On the upside, faculty who are willing to invest in these new methods will realize two gains. First, we will educate a much broader base of students–benefiting both those students and our own institutions. Second, we almost certainly will improve the teaching methods we use for our JD students. Although there are many innovators in law schools, we are still quite complacent about our basic pedagogy. Teaching new audiences will challenge us to think about how we teach law and legal reasoning to any audience.
5. The bottle may be emptier than we thought. What if we uncork our JD bottle, look inside, and discover that there’s less in the bottle than we were claiming? What if “thinking like a lawyer” isn’t as distinctive as it was fifty years ago? What if other types of thinking are as important–or more so–in today’s economy? What if it doesn’t really take three years to learn how to think like a lawyer?
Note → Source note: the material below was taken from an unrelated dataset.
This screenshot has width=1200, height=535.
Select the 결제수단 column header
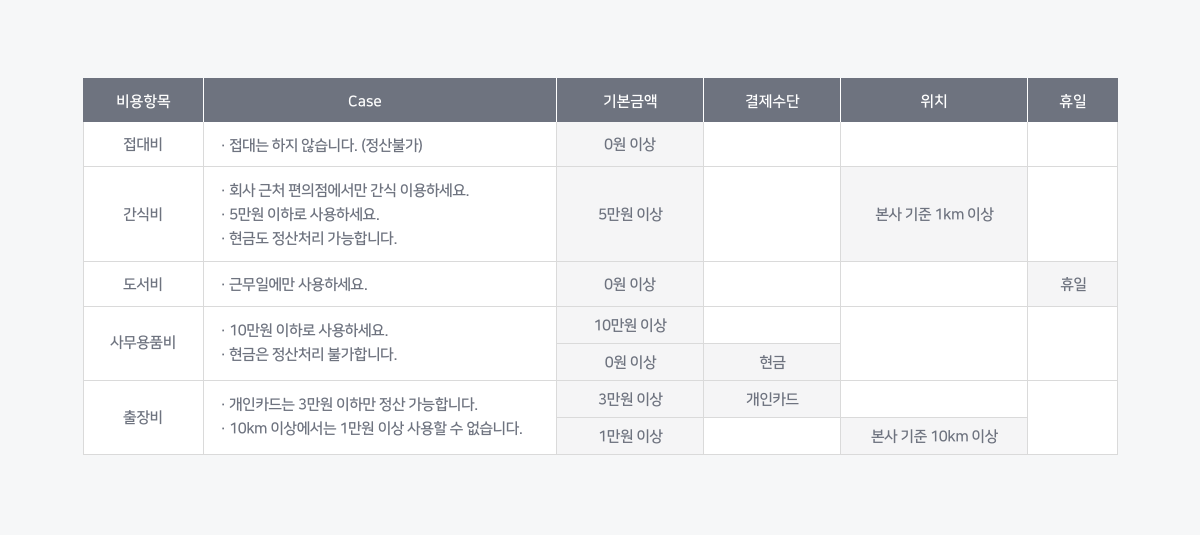click(772, 101)
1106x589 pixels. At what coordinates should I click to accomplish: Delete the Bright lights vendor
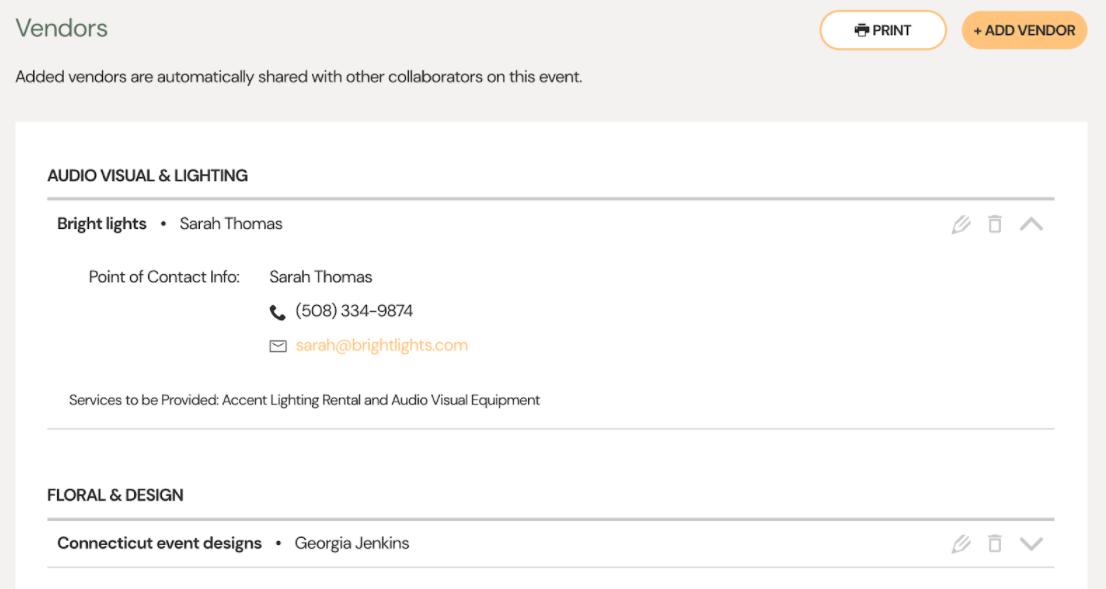click(x=995, y=224)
These are realistic fears. When I went to law school in the late 1970’s, I thought legal reasoning was pretty impressive. But it wasn’t the only rigorous analysis I learned. As a college senior, I took an economic policy course from Thomas Schelling. That course blew me away; thirty-five years later, I still remember the thought exercises from Schelling’s class. More recently, I’ve been reading the work of psychologists and management theorists. Those experts have some pretty impressive thought systems as well.
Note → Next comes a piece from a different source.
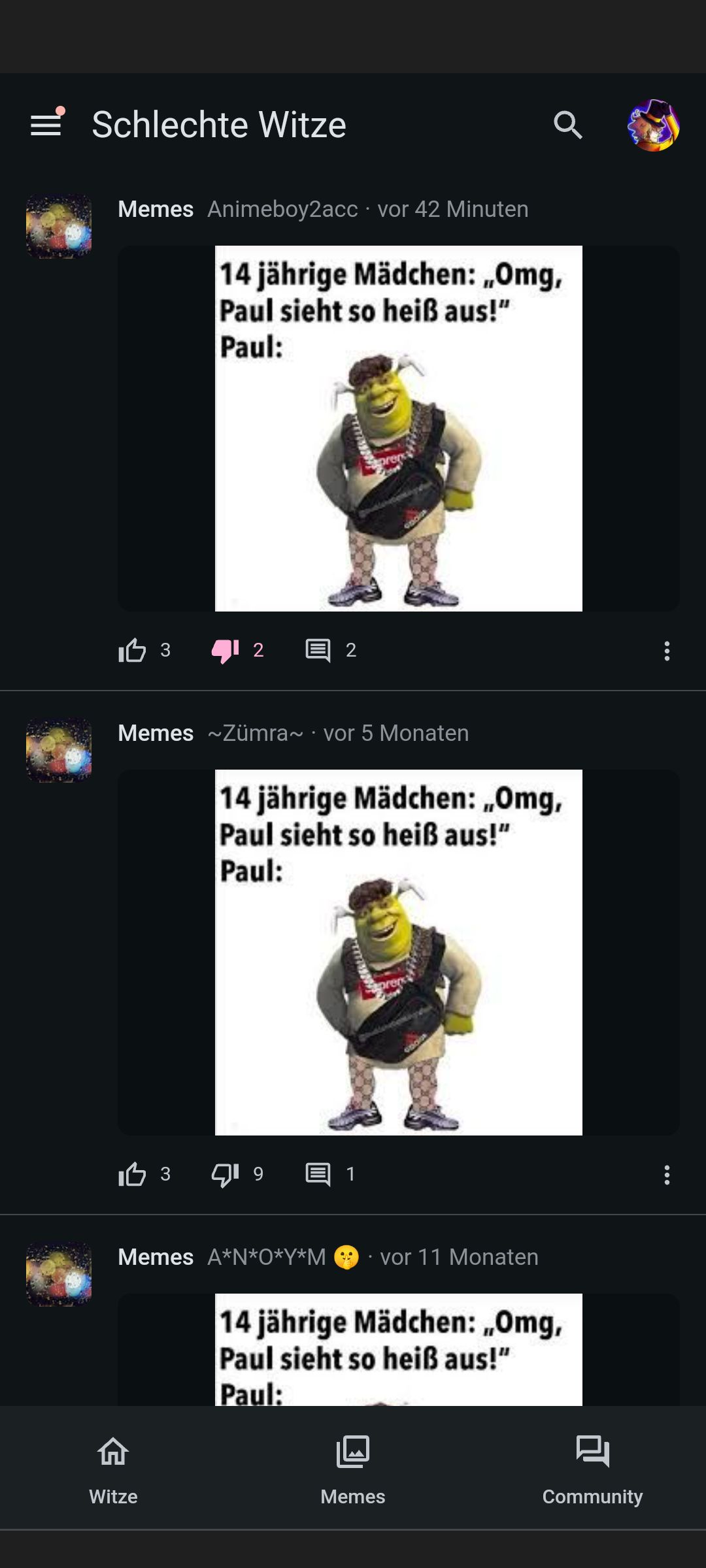Open more options for Animeboy2acc's post

(x=667, y=651)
As legal educators, our own bottle is far from empty. But today’s market won’t allow us to be arrogant about what we provide. We need to look inside the bottle, candidly analyze the contents, and explore how legal education could serve the needs of students outside the traditional JD class.
Full-time professors tend to like traditional semester courses. Give us a classroom (preferably with a podium and a blackboard at the front); an audience of full-time students; 3-4 credit hours; fourteen weeks of class meetings; and a final exam or paper. Now that’s education!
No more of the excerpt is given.